Harvest for Streelman et al Created 17 May 13:52

Stage: completed
Fetched: 17 May 13:52
Validated: 17 May 13:52
Deltas Created 17 May 13:52
Units Normalized: 17 May 13:52
Ancestry Built: 17 May 13:52
Nodes Matched: 17 May 13:52
Names Parsed: 17 May 13:52
New Models Stored: 17 May 13:52
Indexed: 17 May 13:52
Completed: 17 May 13:53
Time to Harvest: less than a minute

Harvesting Log

(153 lines)
[INFO] [2021-05-17 13:52:05] Created harvest instance #3862
[STOP] [2021-05-17 13:52:05] create_harvest_instance
[START] [2021-05-17 13:52:05] fetch_files
[STOP] [2021-05-17 13:52:05] fetch_files
[START] [2021-05-17 13:52:05] validate_each_file
[INFO] [2021-05-17 13:52:05] Looping over 3 formats...

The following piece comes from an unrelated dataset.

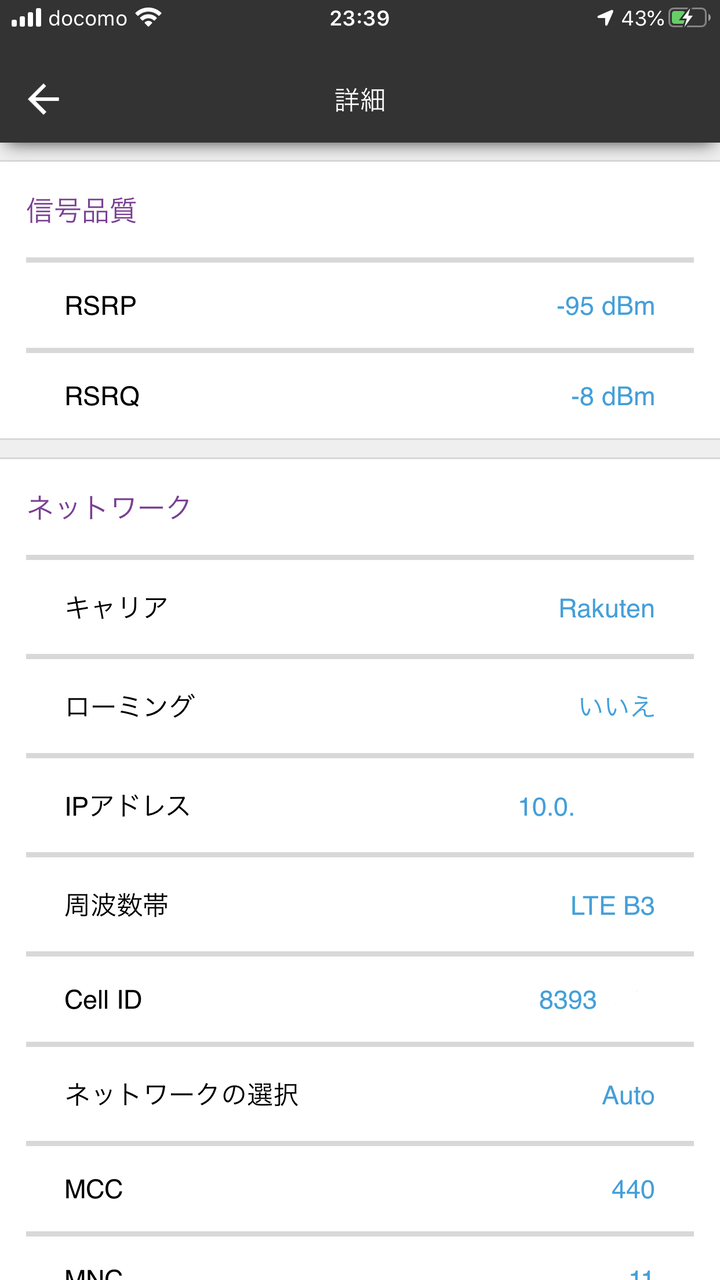The height and width of the screenshot is (1280, 720).
Task: Tap the cellular signal bars icon
Action: click(x=26, y=18)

[INFO] [2021-05-17 13:52:05] ...nodes (/app/public/data/streelman_et_al/taxa.txt)
[INFO] [2021-05-17 13:52:05] Valid: /app/public/converted_csv/streelman_et_al_nodes_3862.csv (10 lines)
[INFO] [2021-05-17 13:52:05] ...occurrences (/app/public/data/streelman_et_al/occurrences.txt)

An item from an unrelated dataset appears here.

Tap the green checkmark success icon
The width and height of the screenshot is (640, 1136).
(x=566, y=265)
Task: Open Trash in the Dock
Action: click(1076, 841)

[INFO] [2021-05-17 13:52:05] Valid: /app/public/converted_csv/streelman_et_al_occurrences_3862.csv (52 lines)
[INFO] [2021-05-17 13:52:05] ...measurements (/app/public/data/streelman_et_al/measurements-or-facts.tsv)

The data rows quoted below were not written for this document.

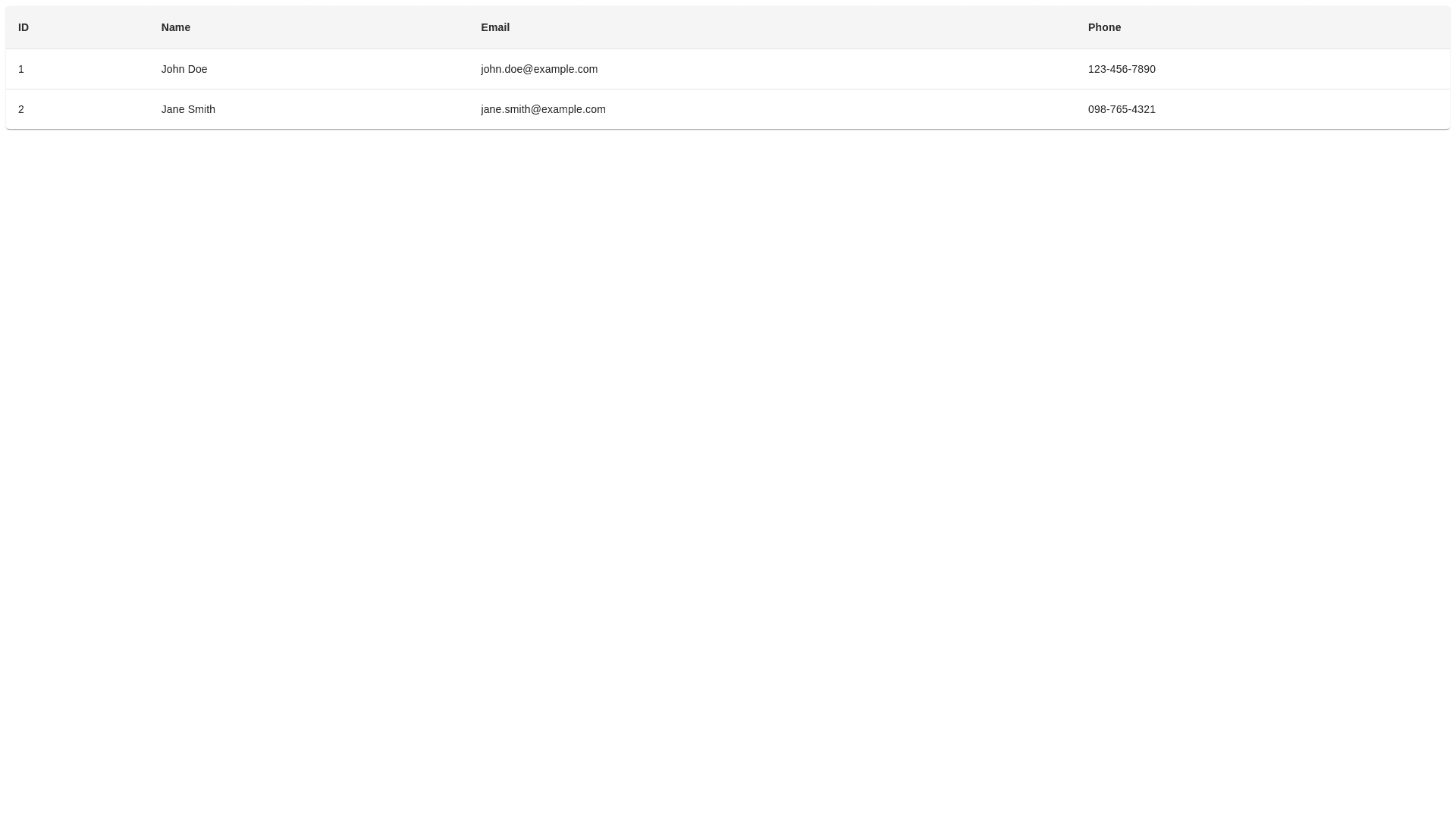Select ID cell with value 2
The image size is (1456, 819).
(21, 109)
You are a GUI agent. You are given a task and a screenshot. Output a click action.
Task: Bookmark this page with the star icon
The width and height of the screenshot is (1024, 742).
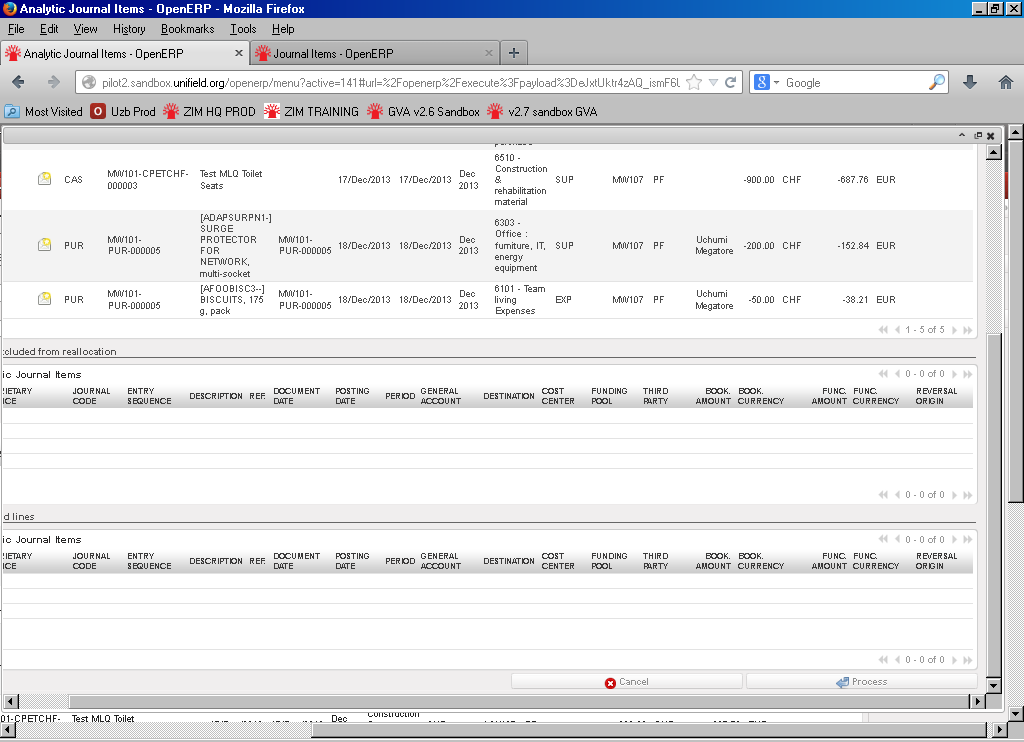(694, 83)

[INFO] [2021-05-17 13:52:05] Valid: /app/public/converted_csv/streelman_et_al_measurements_3862.csv (84 lines)
[STOP] [2021-05-17 13:52:05] validate_each_file
[START] [2021-05-17 13:52:05] convert_to_csv
[INFO] [2021-05-17 13:52:05] Looping over 3 formats...
[INFO] [2021-05-17 13:52:05] ...nodes (/app/public/data/streelman_et_al/taxa.txt)
[CMD] [2021-05-17 13:52:05] /usr/bin/sort /app/public/converted_csv/streelman_et_al_nodes_3862.csv > /app/public/converted_csv/streelman_et_al_nodes_3862.csv_sorted
[INFO] [2021-05-17 13:52:05] Converted: /app/public/converted_csv/streelman_et_al_nodes_3862.csv (10 lines)
[INFO] [2021-05-17 13:52:05] ...occurrences (/app/public/data/streelman_et_al/occurrences.txt)
[CMD] [2021-05-17 13:52:05] /usr/bin/sort /app/public/converted_csv/streelman_et_al_occurrences_3862.csv > /app/public/converted_csv/streelman_et_al_occurrences_3862.csv_sorted
[INFO] [2021-05-17 13:52:05] Converted: /app/public/converted_csv/streelman_et_al_occurrences_3862.csv (52 lines)
[INFO] [2021-05-17 13:52:05] ...measurements (/app/public/data/streelman_et_al/measurements-or-facts.tsv)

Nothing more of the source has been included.